Dataset entries
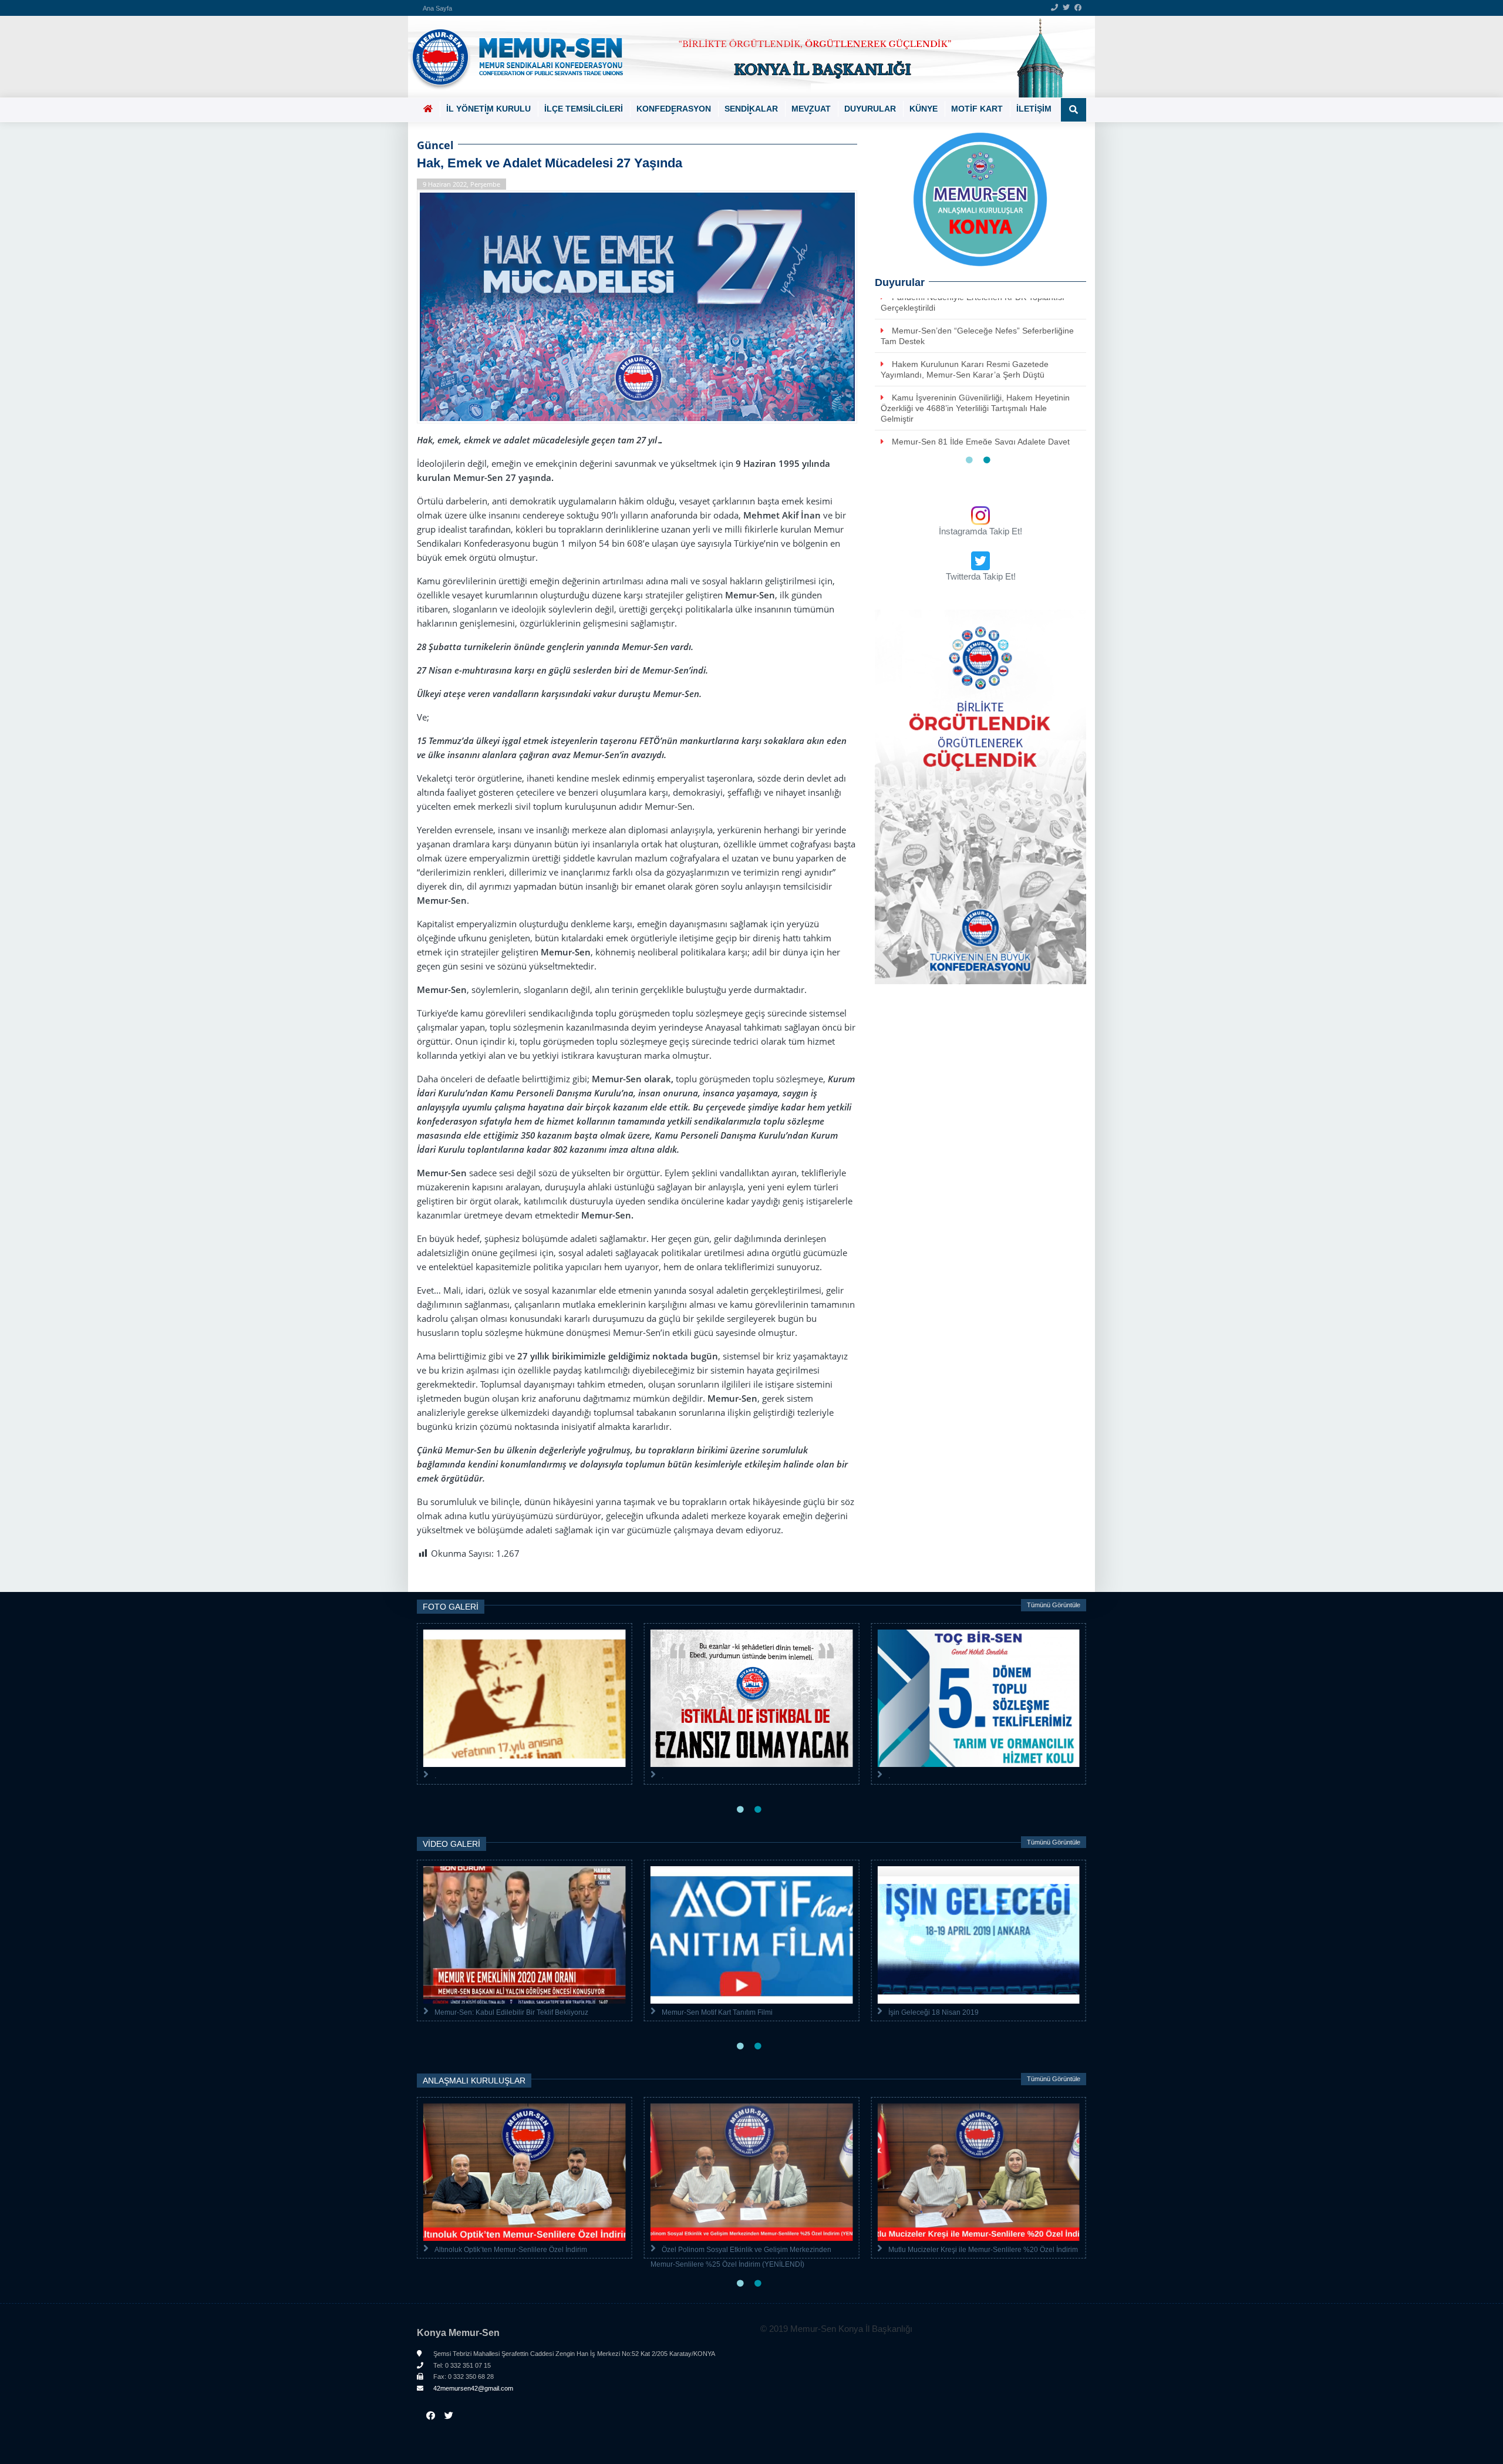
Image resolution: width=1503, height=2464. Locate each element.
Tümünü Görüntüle (1053, 1604)
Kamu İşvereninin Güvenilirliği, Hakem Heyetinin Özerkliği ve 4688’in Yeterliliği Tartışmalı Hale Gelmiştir (975, 408)
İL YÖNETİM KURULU (488, 108)
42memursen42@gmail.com (472, 2388)
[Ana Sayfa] (747, 57)
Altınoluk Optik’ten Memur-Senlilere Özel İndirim (510, 2250)
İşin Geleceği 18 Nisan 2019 (933, 2012)
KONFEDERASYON (673, 108)
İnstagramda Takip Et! (980, 531)
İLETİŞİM (1034, 108)
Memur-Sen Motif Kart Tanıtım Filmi (717, 2012)
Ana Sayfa (437, 8)
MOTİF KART (977, 108)
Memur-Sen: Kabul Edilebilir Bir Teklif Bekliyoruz (511, 2012)
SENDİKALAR (751, 108)
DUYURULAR (870, 108)
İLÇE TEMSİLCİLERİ (583, 108)
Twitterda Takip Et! (981, 576)
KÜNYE (923, 108)
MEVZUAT (811, 108)
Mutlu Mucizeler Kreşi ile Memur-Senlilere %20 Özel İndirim (983, 2250)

■ WHAT THE TASK ASKS ■
Where a line in the entries holds the word "Senlilere", copy that line.

■ WRITTEN SOLUTION ■
Altınoluk Optik’ten Memur-Senlilere Özel İndirim (510, 2250)
Mutlu Mucizeler Kreşi ile Memur-Senlilere %20 Özel İndirim (983, 2250)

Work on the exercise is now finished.